Caernarfon is the traditional county town of the traditional county of Caernarfonshire and was a county corporate in its own right. The town is best known for its great stone castle, built by Edward I of England and consequently sometimes seen as a symbol of English domination. Edward's architect, James of St. George, modelled the castle on the walls of Constantinople - Edward being devoted to the Crusader cause. On higher ground on the outskirts of the town are the remains of an earlier occupation, Segontium Roman Fort.
The population of Caernarfon is largely Welsh-speaking (92% of the population reported some level of Welsh ability in the 2001 census) and the town is nowadays a rallying-point for the Welsh Nationalist cause. In 1911, David Lloyd George, then Member of Parliament for the borough, conceived the idea of holding the investiture of the new Prince of Wales at Caernarfon Castle, believing that this would help pacify nationalist opinion whilst arousing a more British patriotic feeling. The ceremony took place on July 13, with the royal family paying a rare visit to the principality, and the future King Edward VIII was duly invested.

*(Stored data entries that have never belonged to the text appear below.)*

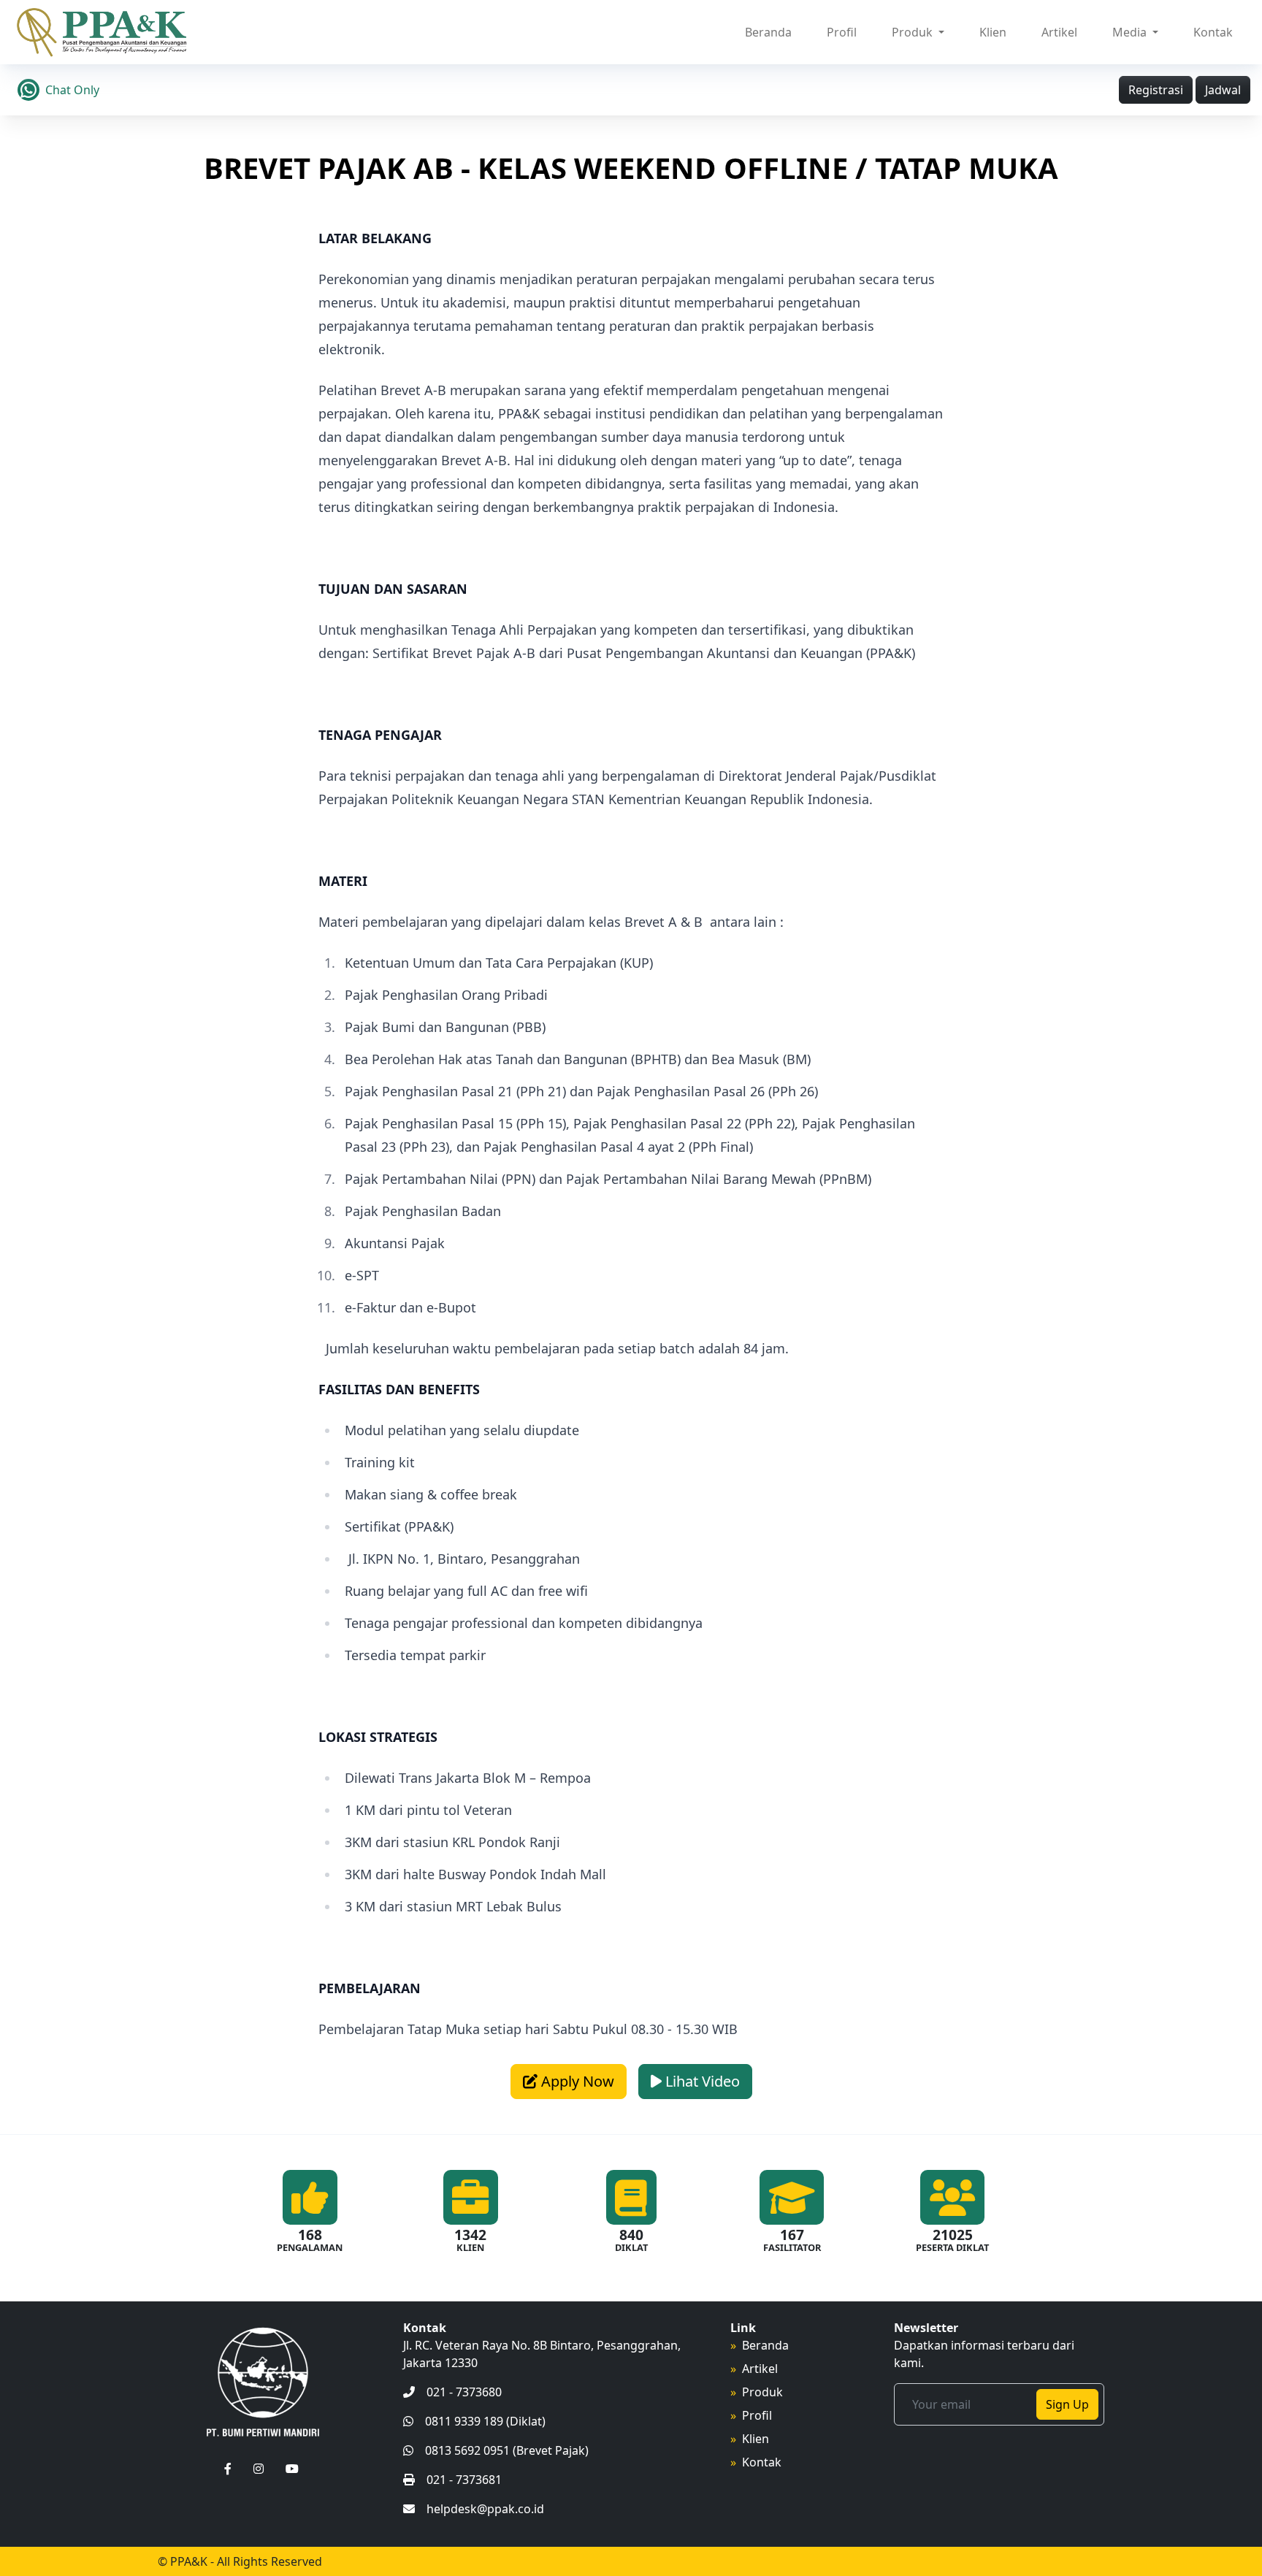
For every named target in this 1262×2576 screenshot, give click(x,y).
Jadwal (1223, 90)
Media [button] (1131, 32)
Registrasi (1155, 90)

On July 1, 1969, the investiture ceremony was again repeated at Caernarfon Castle, the recipient on this occasion being Charles, Prince of Wales. Despite nationalist threats and protests, the ceremony went ahead without incident, except that two members of the Free Wales Army were blown up whilst trying to bomb a train the Prince was travelling on.
Caernarfon is also home to the regimental museum of the Royal Welch Fusiliers (archaic English spelling of the word Welsh).
Caernarfon railway station in St. Helen's Road is the northern terminus of the narrow gauge Welsh Highland Railway.
Caernarfon hosted the National Eisteddfod in 1862, 1894, 1906, 1921, 1935, 1959 and 1979. Unofficial National Eisteddfod events were also held there in 1877 and 1880.
Caernarfon residents are known colloquially as "Cofis". The word "Cofi" is also used locally in Caernarfon to describe the local dialect, which is a rather peculiar mixture of Welsh and English, swapping words and grammatical constructs somewhat haphazardly.